*** Opening Supplied data ***

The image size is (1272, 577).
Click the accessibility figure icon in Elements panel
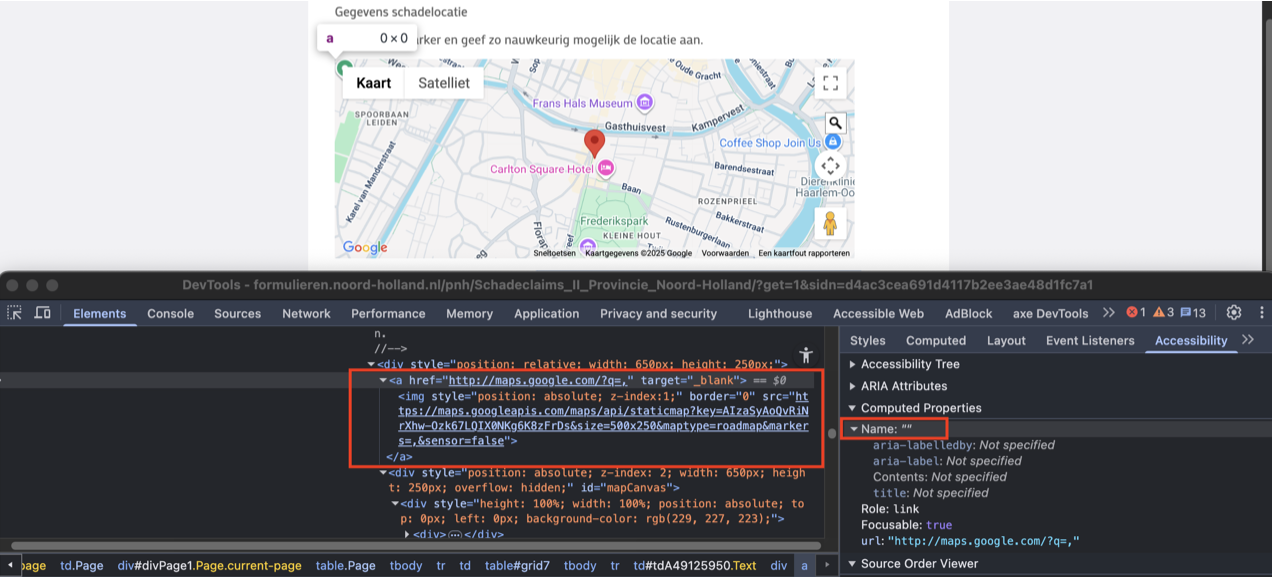(806, 355)
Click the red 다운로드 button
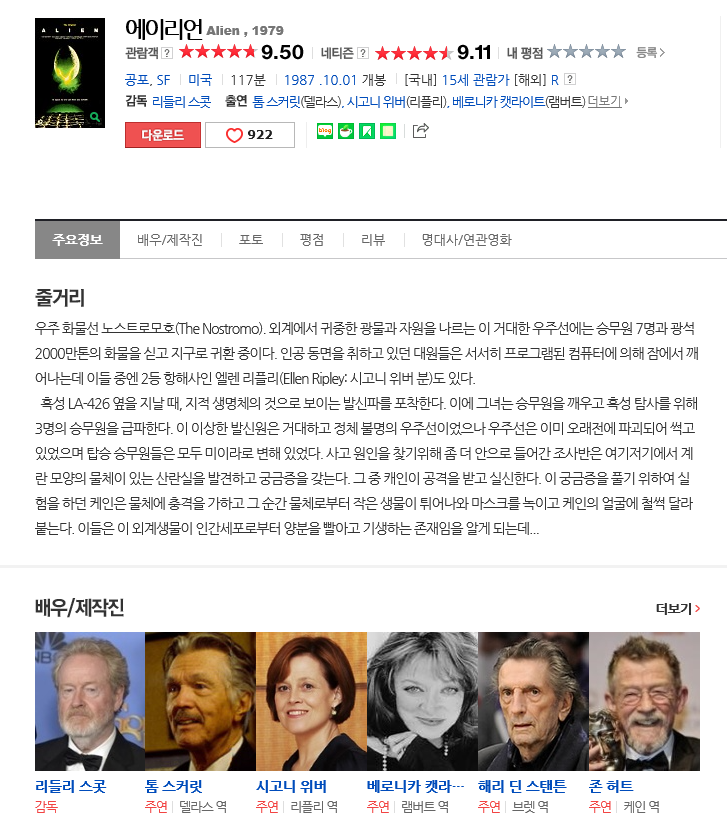Image resolution: width=727 pixels, height=827 pixels. tap(162, 135)
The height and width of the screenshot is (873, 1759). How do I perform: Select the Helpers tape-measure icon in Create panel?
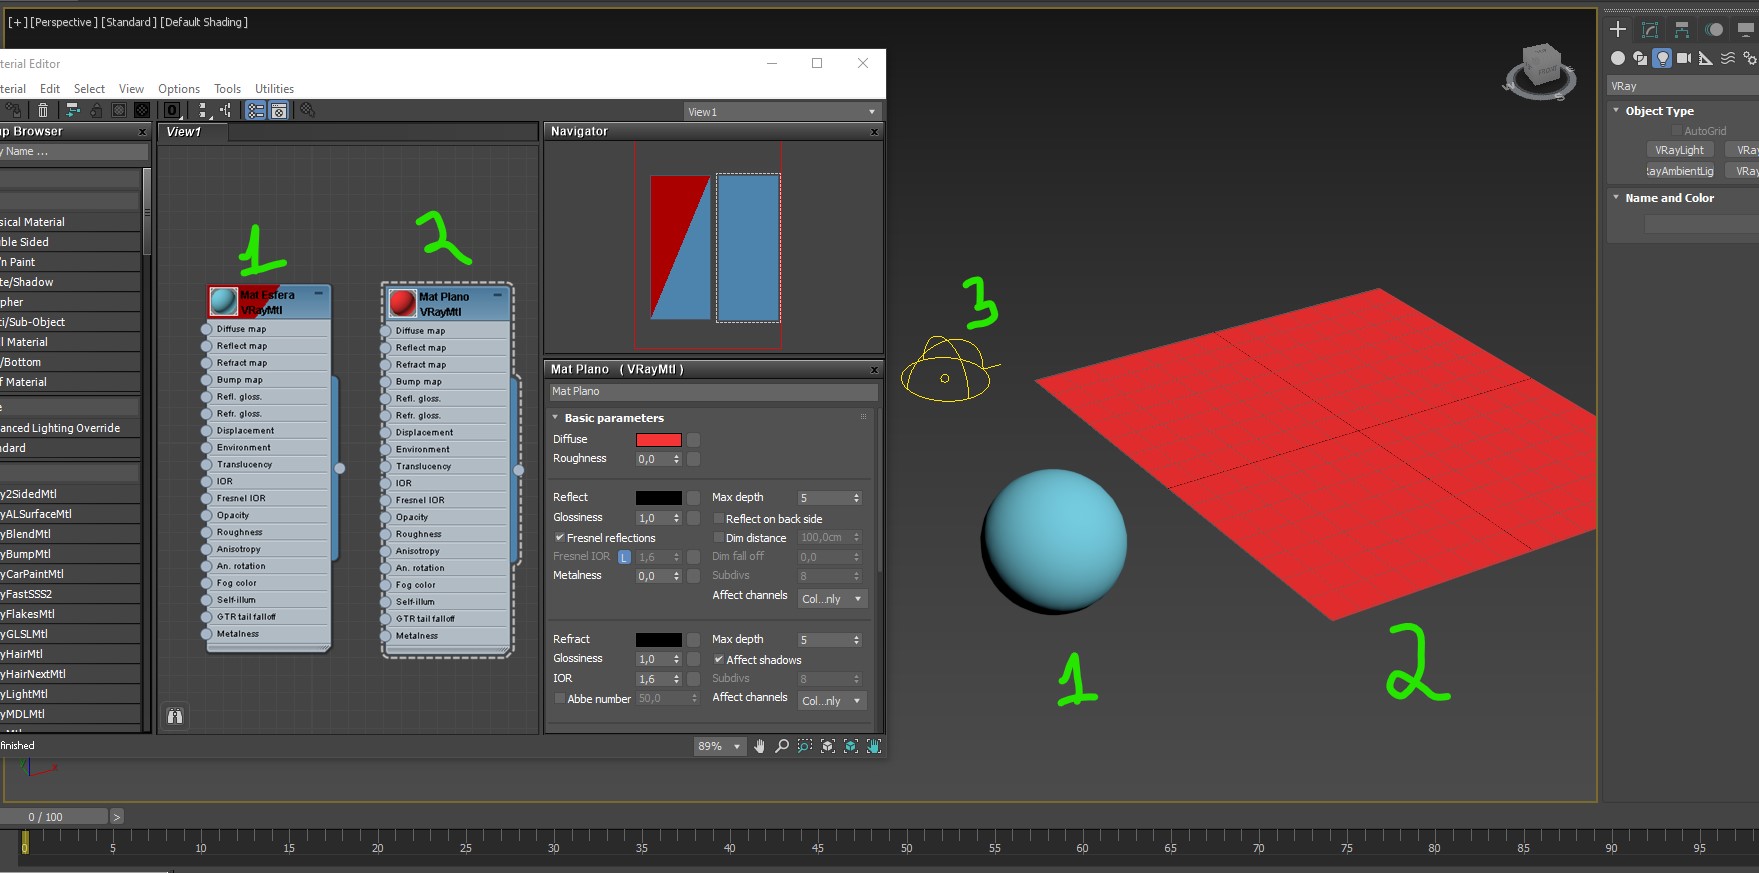(1706, 58)
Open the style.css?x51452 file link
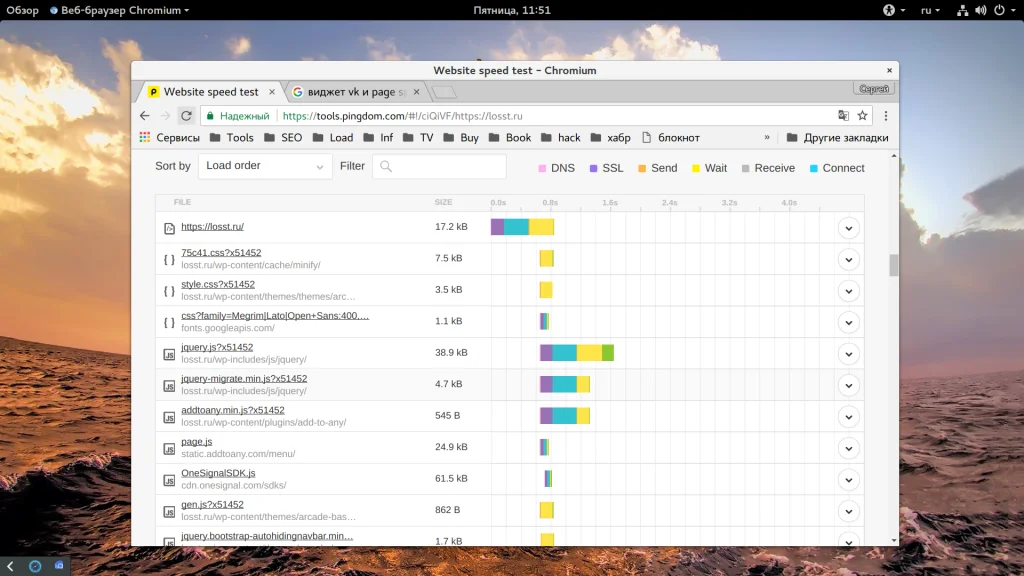Screen dimensions: 1024x576 pyautogui.click(x=218, y=285)
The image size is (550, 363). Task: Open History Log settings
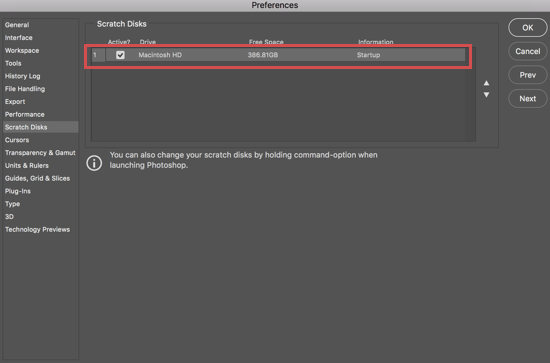[22, 76]
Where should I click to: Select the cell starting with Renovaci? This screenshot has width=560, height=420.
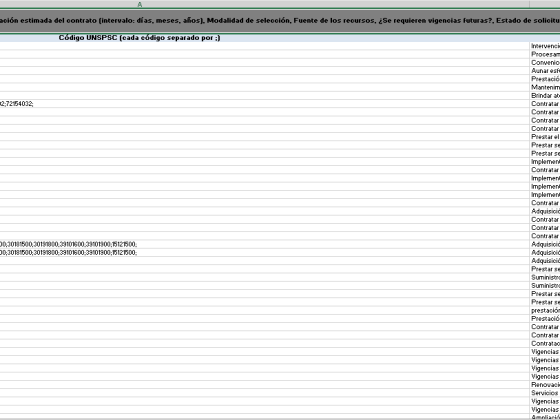point(545,385)
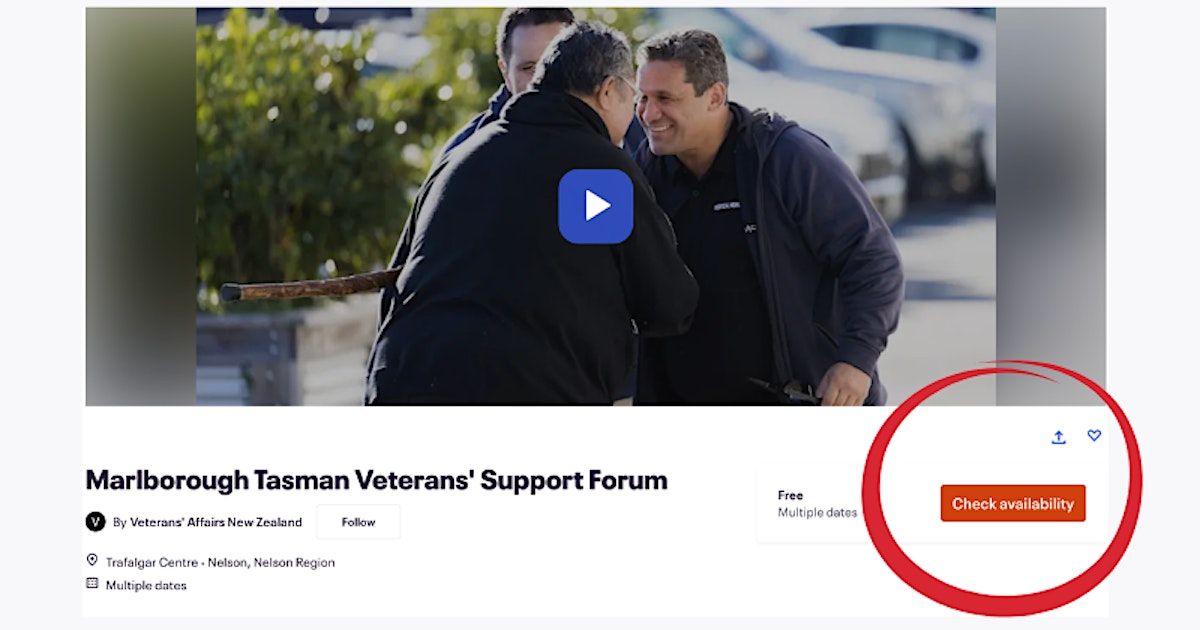Viewport: 1200px width, 630px height.
Task: Follow Veterans' Affairs New Zealand
Action: (x=358, y=522)
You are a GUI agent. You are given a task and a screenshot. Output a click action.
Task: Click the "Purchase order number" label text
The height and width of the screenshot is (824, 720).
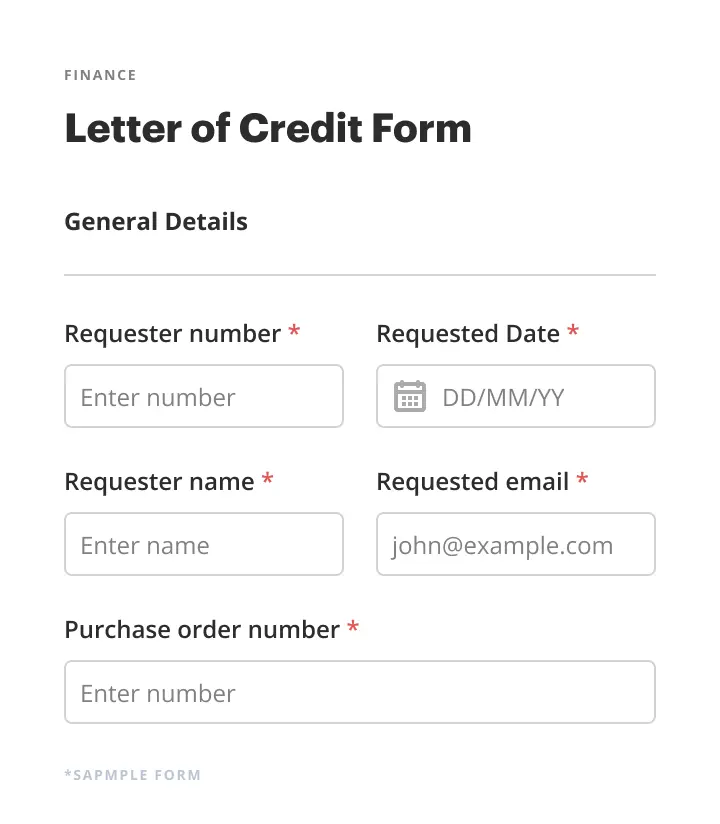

*** Closing Supplied data ***

* What you should do
In the copy, include all records verbatim but no images.

* Solution to the exercise
The image size is (1272, 577).
Click the accessibility figure icon in Elements panel
(806, 355)
Click the red 다운로드 button
Image resolution: width=727 pixels, height=827 pixels. tap(162, 135)
The height and width of the screenshot is (873, 1759). How do I perform: Select the Helpers tape-measure icon in Create panel?
(1706, 58)
Open the style.css?x51452 file link
Screen dimensions: 1024x576 pyautogui.click(x=218, y=285)
The image size is (550, 363). Task: Open History Log settings
[22, 76]
Where should I click to: Select the cell starting with Renovaci? This screenshot has width=560, height=420.
point(545,385)
Viewport: 1200px width, 630px height.
Task: Follow Veterans' Affairs New Zealand
Action: (x=358, y=522)
You are a GUI agent. You are given a task and a screenshot. Output a click action.
Task: Click the "Purchase order number" label text
The height and width of the screenshot is (824, 720).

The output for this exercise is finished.